The International Guy
Like most major QS events, the field is a virtual Small World Disney ride of gents repping every flag around the globe -- that is, every flag for countries with coastlines. And while the same goes for the Volcom Pipe Pro, what's different about this event is how difficult a break Pipeline is to practice at, pre-heat. Specifically, with catching waves. Thus, what makes the Pipe Pro so interesting is how a jersey clears the slate and a guy from Morocco or Costa Rica has the same chance at getting a bomb out there as a 20-year local.
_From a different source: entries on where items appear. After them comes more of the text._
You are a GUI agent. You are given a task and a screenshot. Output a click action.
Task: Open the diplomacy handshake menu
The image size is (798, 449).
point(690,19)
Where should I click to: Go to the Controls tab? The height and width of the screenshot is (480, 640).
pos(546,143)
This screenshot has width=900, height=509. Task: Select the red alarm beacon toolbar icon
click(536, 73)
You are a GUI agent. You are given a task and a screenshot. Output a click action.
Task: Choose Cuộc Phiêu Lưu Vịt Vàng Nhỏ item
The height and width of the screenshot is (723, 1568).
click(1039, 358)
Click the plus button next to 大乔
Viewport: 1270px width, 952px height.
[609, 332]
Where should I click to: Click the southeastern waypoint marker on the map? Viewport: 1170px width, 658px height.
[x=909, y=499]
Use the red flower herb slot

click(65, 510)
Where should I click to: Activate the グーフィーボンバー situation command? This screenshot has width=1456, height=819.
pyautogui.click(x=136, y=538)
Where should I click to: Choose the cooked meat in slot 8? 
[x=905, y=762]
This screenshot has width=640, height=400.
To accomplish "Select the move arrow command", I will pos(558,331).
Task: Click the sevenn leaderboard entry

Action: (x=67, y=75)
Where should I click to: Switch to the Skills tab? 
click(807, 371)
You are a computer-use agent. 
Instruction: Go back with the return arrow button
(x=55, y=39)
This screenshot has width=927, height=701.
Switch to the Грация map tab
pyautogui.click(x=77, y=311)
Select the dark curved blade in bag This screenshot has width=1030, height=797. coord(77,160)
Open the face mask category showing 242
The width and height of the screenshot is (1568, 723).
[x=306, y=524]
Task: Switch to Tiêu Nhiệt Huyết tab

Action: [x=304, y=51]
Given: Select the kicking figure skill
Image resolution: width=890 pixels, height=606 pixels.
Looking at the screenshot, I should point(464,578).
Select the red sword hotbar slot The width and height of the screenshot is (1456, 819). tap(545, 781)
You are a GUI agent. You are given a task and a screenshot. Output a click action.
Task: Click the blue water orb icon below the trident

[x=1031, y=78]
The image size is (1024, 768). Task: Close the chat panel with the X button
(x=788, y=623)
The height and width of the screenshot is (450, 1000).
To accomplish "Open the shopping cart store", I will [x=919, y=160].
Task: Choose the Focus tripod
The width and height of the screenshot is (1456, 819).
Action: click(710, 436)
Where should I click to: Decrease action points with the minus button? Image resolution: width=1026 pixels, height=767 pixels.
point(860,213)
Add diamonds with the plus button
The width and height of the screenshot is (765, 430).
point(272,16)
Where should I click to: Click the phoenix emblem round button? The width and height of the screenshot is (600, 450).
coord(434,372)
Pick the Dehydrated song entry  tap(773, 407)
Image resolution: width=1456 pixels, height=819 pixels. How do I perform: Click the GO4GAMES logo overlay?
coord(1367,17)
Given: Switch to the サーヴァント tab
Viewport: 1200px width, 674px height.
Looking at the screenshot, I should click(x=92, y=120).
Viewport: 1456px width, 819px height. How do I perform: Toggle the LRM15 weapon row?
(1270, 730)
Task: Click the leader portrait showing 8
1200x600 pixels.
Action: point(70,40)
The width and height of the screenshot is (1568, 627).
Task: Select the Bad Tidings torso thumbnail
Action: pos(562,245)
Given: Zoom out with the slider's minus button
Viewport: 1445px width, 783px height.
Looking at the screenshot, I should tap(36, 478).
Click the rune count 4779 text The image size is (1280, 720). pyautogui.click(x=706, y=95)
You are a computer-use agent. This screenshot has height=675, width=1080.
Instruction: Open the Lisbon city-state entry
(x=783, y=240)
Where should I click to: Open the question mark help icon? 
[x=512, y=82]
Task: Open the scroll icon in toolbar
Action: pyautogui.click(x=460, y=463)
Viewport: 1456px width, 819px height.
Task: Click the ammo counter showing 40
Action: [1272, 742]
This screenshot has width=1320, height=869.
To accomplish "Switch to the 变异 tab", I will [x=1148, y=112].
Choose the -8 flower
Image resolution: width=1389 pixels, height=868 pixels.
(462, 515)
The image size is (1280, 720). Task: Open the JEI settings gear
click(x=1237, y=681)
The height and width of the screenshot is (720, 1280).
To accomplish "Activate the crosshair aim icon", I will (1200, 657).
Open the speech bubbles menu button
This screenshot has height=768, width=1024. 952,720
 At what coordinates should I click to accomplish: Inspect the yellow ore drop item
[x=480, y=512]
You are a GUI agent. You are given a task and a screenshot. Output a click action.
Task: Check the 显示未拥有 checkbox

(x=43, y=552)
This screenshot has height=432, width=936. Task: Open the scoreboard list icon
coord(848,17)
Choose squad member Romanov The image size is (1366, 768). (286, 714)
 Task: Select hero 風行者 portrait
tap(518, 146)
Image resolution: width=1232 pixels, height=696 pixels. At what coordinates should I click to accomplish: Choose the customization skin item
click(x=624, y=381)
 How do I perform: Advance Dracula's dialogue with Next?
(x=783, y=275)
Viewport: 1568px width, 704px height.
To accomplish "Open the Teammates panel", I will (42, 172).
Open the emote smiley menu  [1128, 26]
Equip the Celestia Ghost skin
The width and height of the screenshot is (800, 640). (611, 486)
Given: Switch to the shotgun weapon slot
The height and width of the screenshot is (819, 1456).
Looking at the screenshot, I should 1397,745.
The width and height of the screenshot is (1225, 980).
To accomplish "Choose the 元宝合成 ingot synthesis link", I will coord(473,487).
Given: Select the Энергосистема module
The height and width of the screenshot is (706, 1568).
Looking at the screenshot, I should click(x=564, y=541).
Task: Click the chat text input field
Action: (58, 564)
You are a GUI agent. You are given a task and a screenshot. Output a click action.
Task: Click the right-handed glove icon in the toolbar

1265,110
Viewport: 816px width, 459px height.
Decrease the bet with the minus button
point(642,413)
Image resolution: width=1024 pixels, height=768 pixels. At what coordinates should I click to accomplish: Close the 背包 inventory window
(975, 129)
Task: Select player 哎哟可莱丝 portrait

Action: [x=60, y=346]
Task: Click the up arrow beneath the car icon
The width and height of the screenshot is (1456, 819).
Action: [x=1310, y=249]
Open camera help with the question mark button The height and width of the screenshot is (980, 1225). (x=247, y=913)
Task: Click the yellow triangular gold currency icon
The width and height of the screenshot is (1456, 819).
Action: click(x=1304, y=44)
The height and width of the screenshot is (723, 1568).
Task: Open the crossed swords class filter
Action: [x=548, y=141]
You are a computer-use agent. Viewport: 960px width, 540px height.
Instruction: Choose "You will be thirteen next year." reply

Many times, as in the case of Uruguay's Marco Giorgi, who advanced to the Semifinals last year, an unknown soldier will surprise the world (and, probably himself) at the event. For the lesser-known international guy, the Volcom Pipe Pro is your chance to prove yourself at one of the world's greatest waves, and perhaps, put your country on the world tour's map.
The Pipeline Loyalist
This is the deadly chunk of Volcom Pipe Pro competitors that literally make a living out of surfing Pipeline. Winter after winter, these are the guys that have worked their way up from the bottom of Pipe's notorious pecking order, taken the beatings, sustained the injuries, learned the break's intimate intricacies and gotten hours worth of tube time at this iconic break. Most of these men are from Hawaii, and most aren't necessarily trying to qualify for the CT. It's guys like Jamie O'Brien, Mikey Bruneau, Koa Rothman and Danny Fuller, all of whom who are totally capable of finaling and even winning. To a Pipeline Loyalist, the Volcom Pipe Pro means a chance at proving to the world that they can beat the world's very best surfers at the world's very best wave.
The Underground Guy
While this sub-genre might blend a little with the Pipe Loyalist, you can't deny that year after year, there's a whole lotta names in the draw that you might not recognize outside of Hawaii. These are underground heavies from Oahu's North Shore, east, west and south shores, combined with outer-island names that have been crushing it at Pipeline for decades. What's the Volcom Pipe Pro mean to these guys? Besides a chance to surf Pipe with three others, probably a good way to turn that "underground" title into something a bit more recognizable with the right wave.
The Underage Grom
These are the green adolescent grommets that have a chance in front of the whole world stage to shine -- and step up to the plate. These are the kids in the recent past like Parker Coffin, Griffin Colapinto, Jack Robinson and Finn McGill who found themselves in very proper Pipeline, were in position for a 10-foot tee-pee and threw themselves over the ledge. To these guys, the Volcom Pipe Pro is an opportunity, whether they know it or not, to transform from boy to man over a million different screens.
The Modern Icons
These are the guys that have been around the block and still continue to blow minds. Guys like Bruce Irons who've actually won the event (before it was the Volcom Pipe Pro) and continually Final. Perpetual Triple Crown threats like Myles Padaca or guys like Takayuki Wakita who actually have a section of Pipeline named after their heroics (Wakita's Bowl). To the modern icons, the Volcom Pipe Pro is another opportunity to flex and show the up-and-comers that just because they may have been a big deal 15 years ago, doesn't mean they still don't got it. Because they do.